* _Reading passage_:
** BEGIN **
Monday, May 19, 2014

Hello Cassandra

A colleague recently told me about several benefits of Cassandra and I decided to try it out. Apache Cassandra is described in A Quick Introduction to Apache Cassandra as "one of today’s most popular NoSQL-databases." The main page for Apache Cassandra states that the "Apache Cassandra database is the right choice when you need scalability and high availability without compromising performance." Cassandra is being used by companies such as eBay, Netflix, Adobe, Reddit, Instagram, and Twitter. This post is a summary of steps for getting started with Cassandra.

Apache Cassandra can be downloaded from the main Apache Cassandra web page. The Download page states that "the latest stable release of Apache Cassandra is 2.0.7 (released on 2014-04-18)" and this is the version I will discuss and use in this post.

For this post, I downloaded and installed the DataStax Community Edition from Planet Cassandra Downloads. The DataStax Community 2.0.7 edition includes "The Most Stable and Recommended Version of Apache Cassandra for Production (2.0.7)." There are DataStax Community Edition downloads available for Mac OS X, Microsoft Windows, and several flavors of Linux.

The next screen snapshot shows the directory listing for the "bin" directory of the Apache Cassandra included with the DataStax Community Edition installation.

From that "bin" directory, the Cassandra server can be started simply by running the appropriate executable. In the case of this single Windows machine, that command is cassandra.bat and this step is illustrated in the next screen snapshot.

The interactive command-line tool cqlsh is also located in the Apache Cassandra "bin" subdirectory. This tool is similar to SQL*Plus for Oracle databases, mysql for MySQL databases, and psql for PostgreSQL. It allows one to enter various CQL (Cassandra Query Language) statements such as inserting new data and querying data. Starting cqlsh from the command line on a Windows machine is shown in the next screen snapshot.
** END **
* _Required work_:
[A] Answer these questions using the Cassandra post, one answer per line:
(i) Which version is named as the latest stable release of Apache Cassandra, and on what date was it released?
(ii) What command starts the Cassandra server on the single Windows machine?
(iii) Which tool for PostgreSQL is cqlsh compared to?
[B] Turn the paragraph in the Cassandra post that begins "For this post, I downloaded" into a short bulleted list that keeps its main facts.
[C] Reproduce everything in the Cassandra post from "For this post, I" down to "flavors of Linux.".

* _Provided records_:
** BEGIN **
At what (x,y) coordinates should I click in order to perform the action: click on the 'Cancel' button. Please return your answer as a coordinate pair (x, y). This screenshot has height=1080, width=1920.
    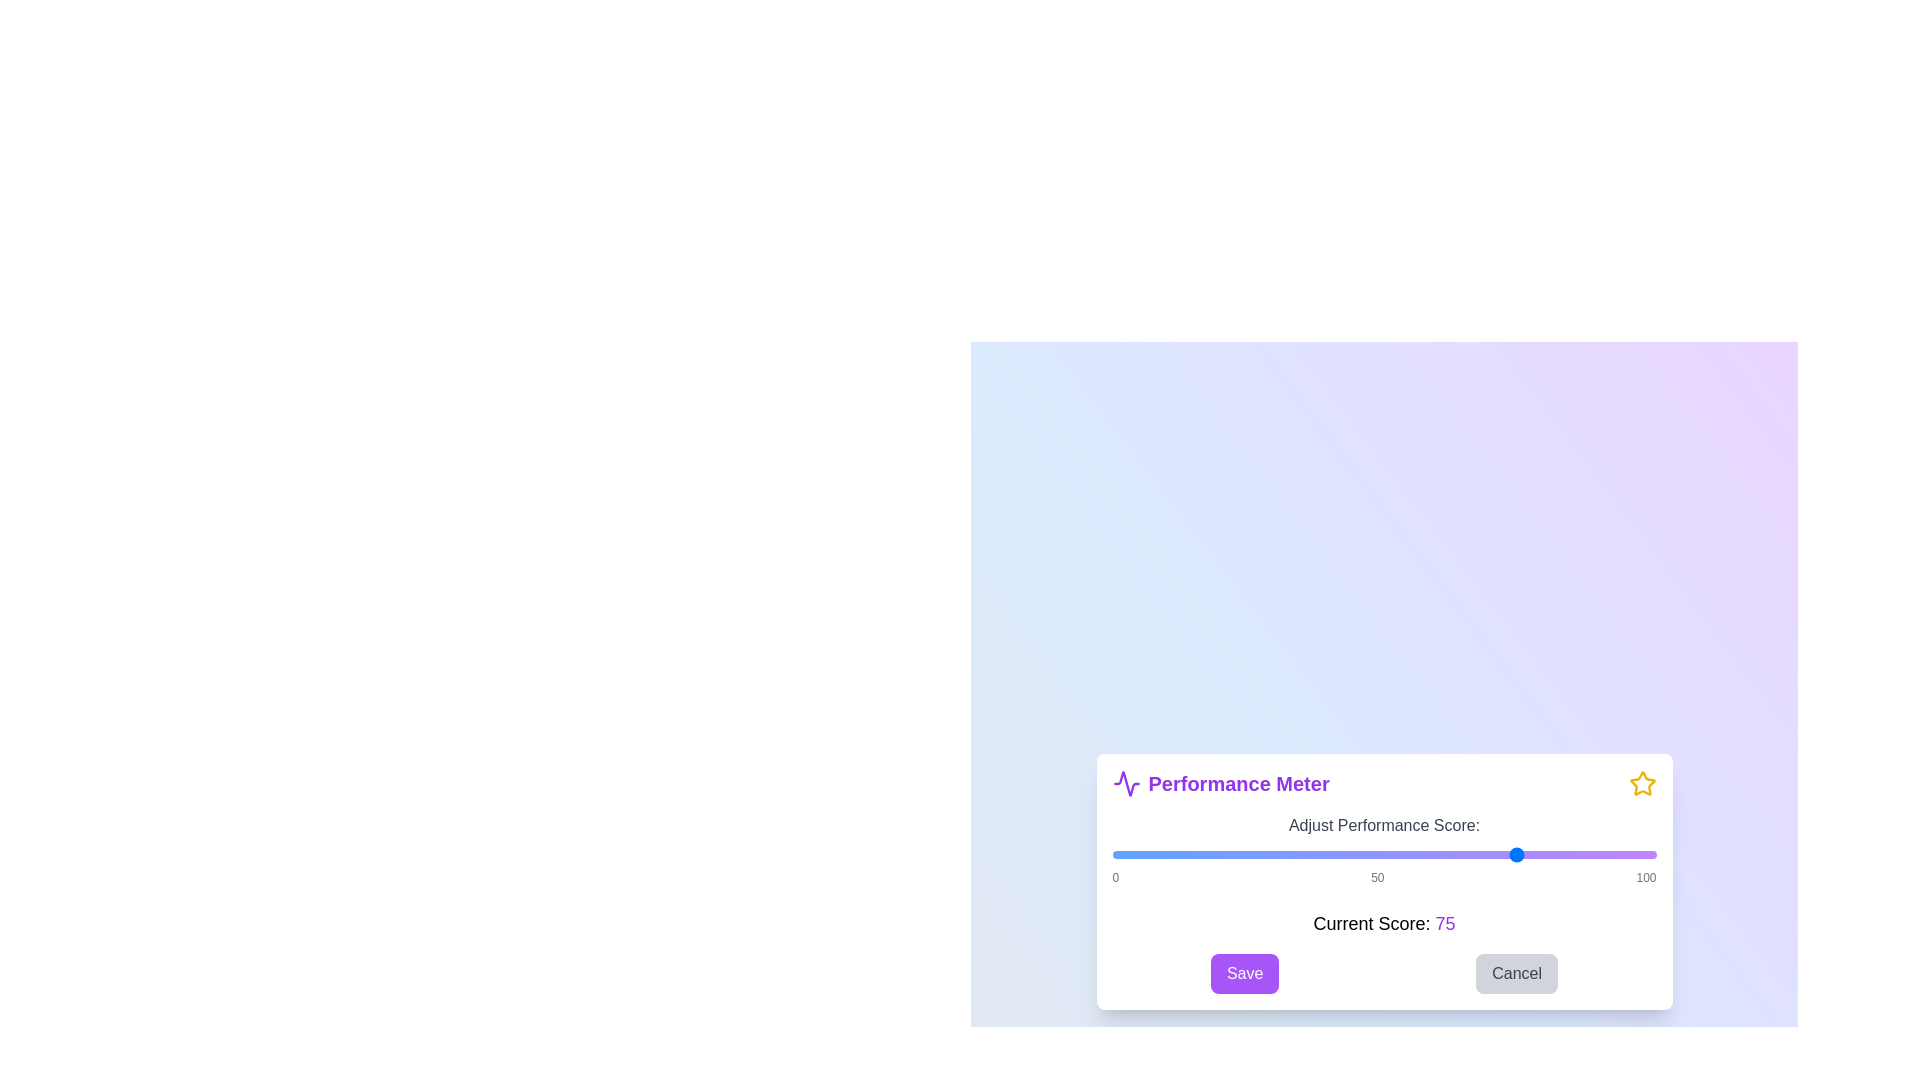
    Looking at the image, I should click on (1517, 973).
** END **
** BEGIN **
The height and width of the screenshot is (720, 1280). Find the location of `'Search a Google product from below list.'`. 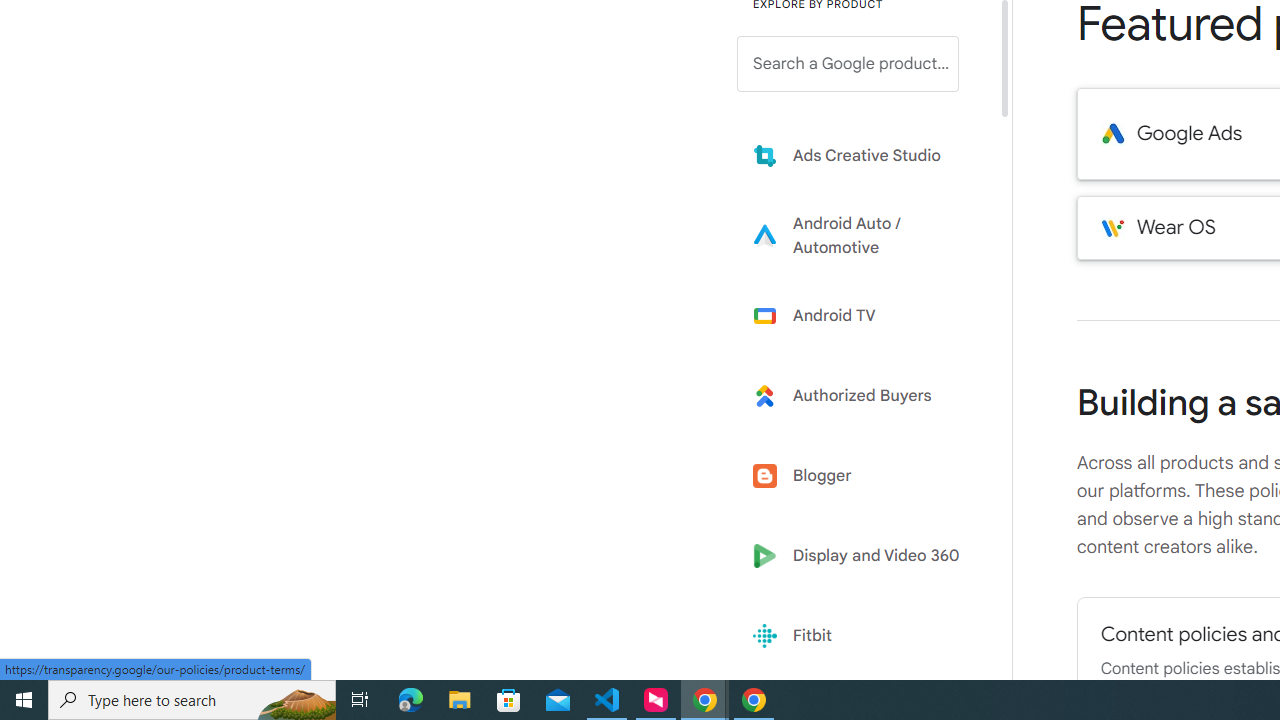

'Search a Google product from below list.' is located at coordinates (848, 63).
** END **
** BEGIN **
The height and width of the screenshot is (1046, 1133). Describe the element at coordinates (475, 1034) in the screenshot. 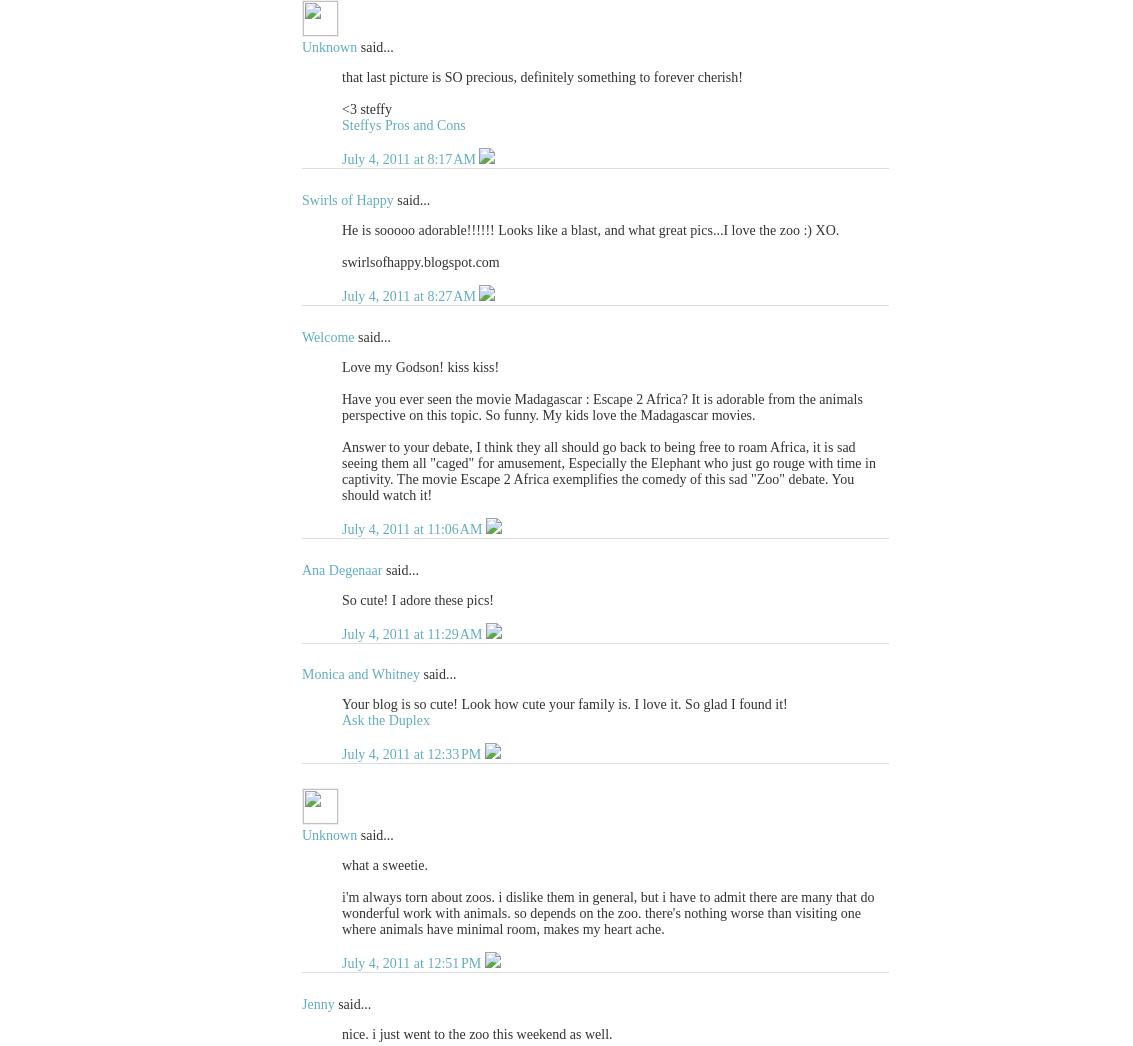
** END **
* _Solutions in order_:
[A]
(i) Version 2.0.7, released on 2014-04-18.
(ii) cassandra.bat
(iii) psql

[B]
- Source: the DataStax Community Edition, downloaded and installed from Planet Cassandra Downloads.
- Version: DataStax Community 2.0.7, which includes Apache Cassandra 2.0.7, described as the most stable version and the one recommended for production.
- Platforms: Mac OS X, Microsoft Windows, and several flavors of Linux.

[C]
For this post, I downloaded and installed the DataStax Community Edition from Planet Cassandra Downloads. The DataStax Community 2.0.7 edition includes "The Most Stable and Recommended Version of Apache Cassandra for Production (2.0.7)." There are DataStax Community Edition downloads available for Mac OS X, Microsoft Windows, and several flavors of Linux.